Harmon, a 2003 high school graduate, got married earlier this year to a woman he had met while training in Hawaii, Serazin said.

The family has a tradition of public service, he said. ``He was very proud of his father and his father was very proud of him,'' Serazin said.

Hook, 25, of Altoona, Pa., had been in Iraq for almost a year on his first tour, said his father, Larry Hook, who lives north of Atlantic City, N.J.

``He died doing what he wanted to do,'' Larry Hook told the Altoona Mirror in Thursday's editions. ``But it's been pretty devastating.''

Hook graduated in 2001 from Altoona Area High School, where he played football. ``It was his dedication that I remember,'' coach Phil Riccio said.

The crash also claimed the life of 21-year-old Army Spc. Nathan Hubbard _ the second tragedy for his family, which lost another son in Iraq three years ago, the Fresno Bee reported.

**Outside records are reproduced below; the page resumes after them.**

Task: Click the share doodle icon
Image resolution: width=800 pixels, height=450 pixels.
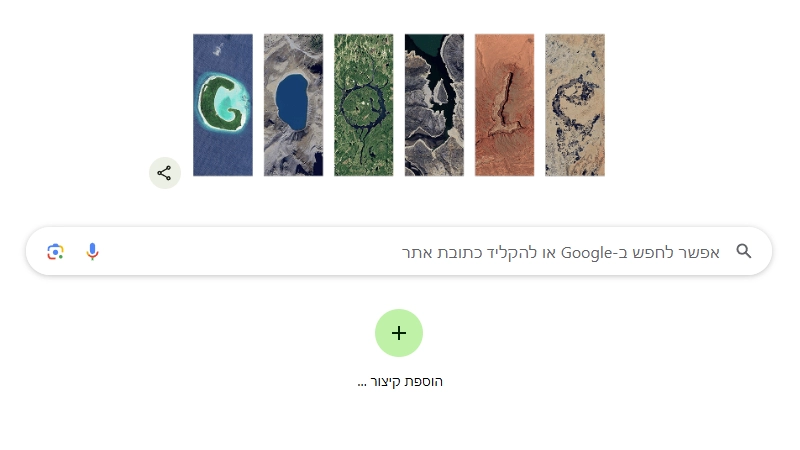Action: [164, 173]
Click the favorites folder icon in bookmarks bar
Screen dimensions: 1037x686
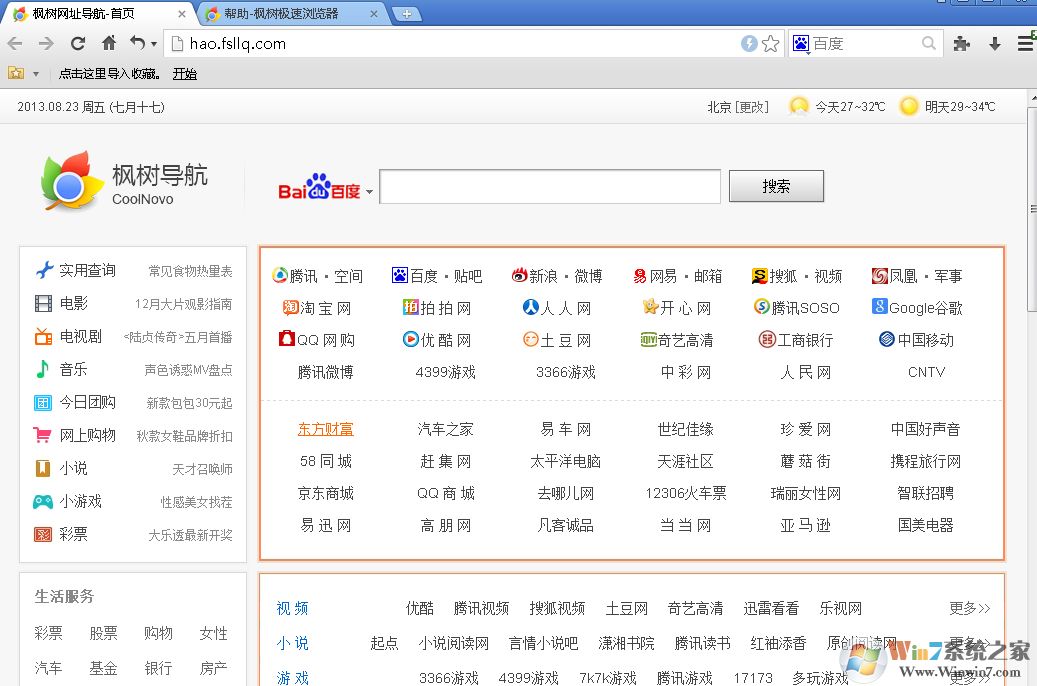tap(15, 73)
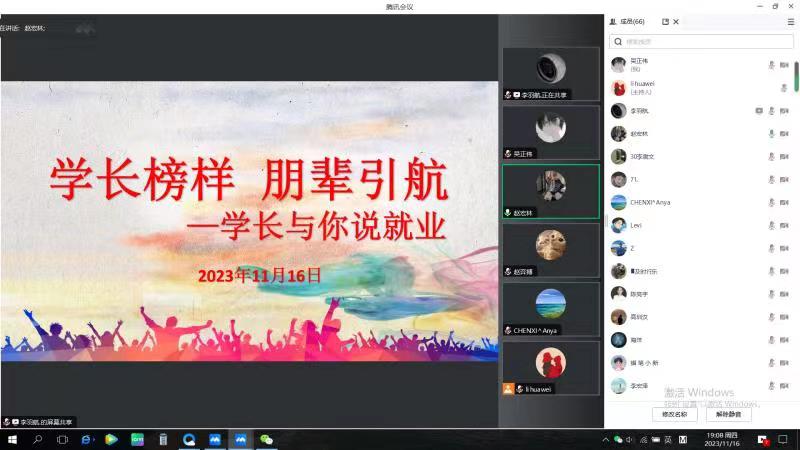Open Windows Start menu
800x450 pixels.
[12, 439]
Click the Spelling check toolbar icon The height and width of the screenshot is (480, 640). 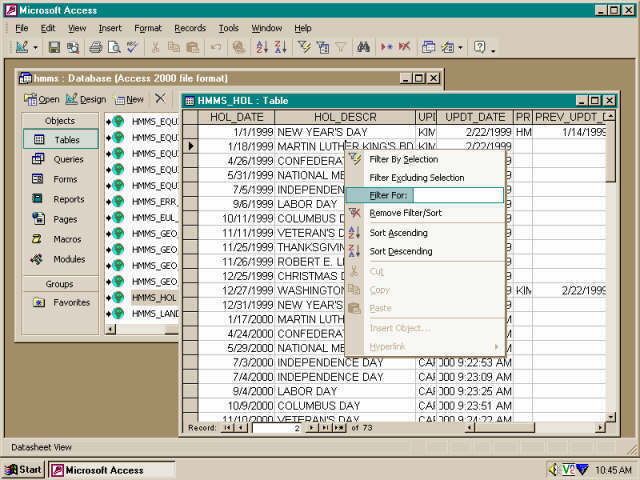click(133, 47)
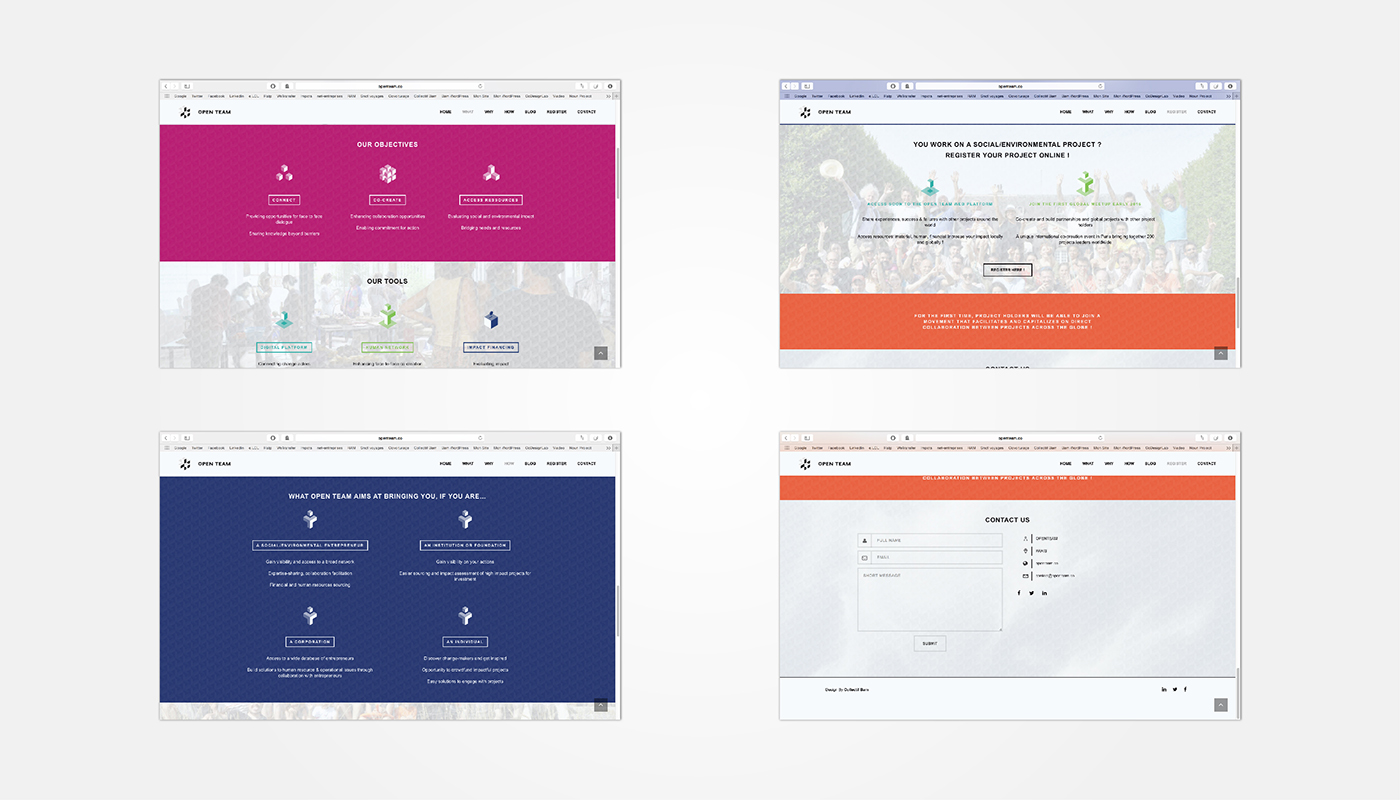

The Hubbards, of Clovis, Calif., lost Nathan's older brother, Marine Lance Cpl. Jared Hubbard, to a roadside bomb in downtown Ramadi in 2004. A third brother, Jason, will be returning home from Iraq to be with his family, said Clovis police spokeswoman Janet Stoll-Lee.

In suburban Chicago, the death of Phillip J. Brodnick, 27, was announced by Burbank, Ill., Mayor Harry Klein during a village board meeting Wednesday night, The (Tinley Park) Daily Southtown newspaper reported. Brodnick is the son of Burbank police officer James Brodnick, Police Chief Bruce Radowicz said.

Another Missouri victim was Jessy Pollard, a 2003 high school graduate from Springfield. He died doing what he wanted to do, Pollard's stepfather, Alan Dewitt, told the Springfield News-Leader.

``He was fighting for our American freedoms that we enjoy,'' Dewitt said. ``After high school, he really got into wanting to do that. He prayed about it a lot before he joined.''

Pollard, 21, is survived by his mother, Patti Jo Dewitt, and a sister. His aunt, Sandy Kaufman, said her nephew had been excited to pursue a military career.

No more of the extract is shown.